*INSTRUCTIONS TO FOLLOW*
Word for word, retype the tail of the data below, starting with the line that has "Never Run Out Set (233, 1769)" and including the last line.

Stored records
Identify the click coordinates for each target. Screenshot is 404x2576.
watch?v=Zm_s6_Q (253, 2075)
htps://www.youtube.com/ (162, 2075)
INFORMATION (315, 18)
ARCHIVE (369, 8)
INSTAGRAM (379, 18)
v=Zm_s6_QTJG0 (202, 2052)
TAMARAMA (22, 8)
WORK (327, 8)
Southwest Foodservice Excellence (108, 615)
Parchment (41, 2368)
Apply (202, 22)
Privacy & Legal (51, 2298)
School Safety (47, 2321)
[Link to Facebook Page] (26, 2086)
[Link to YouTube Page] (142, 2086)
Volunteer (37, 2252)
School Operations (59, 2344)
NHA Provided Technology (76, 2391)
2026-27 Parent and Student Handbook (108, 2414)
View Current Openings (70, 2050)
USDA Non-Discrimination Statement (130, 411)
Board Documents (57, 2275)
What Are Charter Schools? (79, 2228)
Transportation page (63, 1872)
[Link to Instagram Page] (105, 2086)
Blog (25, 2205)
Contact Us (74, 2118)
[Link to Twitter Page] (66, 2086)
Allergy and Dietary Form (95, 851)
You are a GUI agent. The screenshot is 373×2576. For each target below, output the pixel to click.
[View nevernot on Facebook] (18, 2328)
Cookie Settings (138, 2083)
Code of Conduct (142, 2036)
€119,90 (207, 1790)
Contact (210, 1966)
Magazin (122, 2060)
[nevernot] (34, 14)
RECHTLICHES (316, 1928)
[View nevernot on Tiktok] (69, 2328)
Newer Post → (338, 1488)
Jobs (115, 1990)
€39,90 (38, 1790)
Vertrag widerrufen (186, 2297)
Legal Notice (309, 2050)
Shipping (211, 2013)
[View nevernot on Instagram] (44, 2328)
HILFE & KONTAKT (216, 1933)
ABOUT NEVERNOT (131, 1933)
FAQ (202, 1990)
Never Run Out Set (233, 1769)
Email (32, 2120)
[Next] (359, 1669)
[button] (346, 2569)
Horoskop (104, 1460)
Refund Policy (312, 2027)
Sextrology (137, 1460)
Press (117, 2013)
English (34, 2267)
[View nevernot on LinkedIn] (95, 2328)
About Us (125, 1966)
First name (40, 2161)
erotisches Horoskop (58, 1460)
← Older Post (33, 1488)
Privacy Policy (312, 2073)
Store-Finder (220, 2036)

*ANSWER FOR THIS EXERCISE*
Never Run Out Set (233, 1769)
Email (32, 2120)
[Next] (359, 1669)
[button] (346, 2569)
Horoskop (104, 1460)
Refund Policy (312, 2027)
Sextrology (137, 1460)
Press (117, 2013)
English (34, 2267)
[View nevernot on LinkedIn] (95, 2328)
About Us (125, 1966)
First name (40, 2161)
erotisches Horoskop (58, 1460)
← Older Post (33, 1488)
Privacy Policy (312, 2073)
Store-Finder (220, 2036)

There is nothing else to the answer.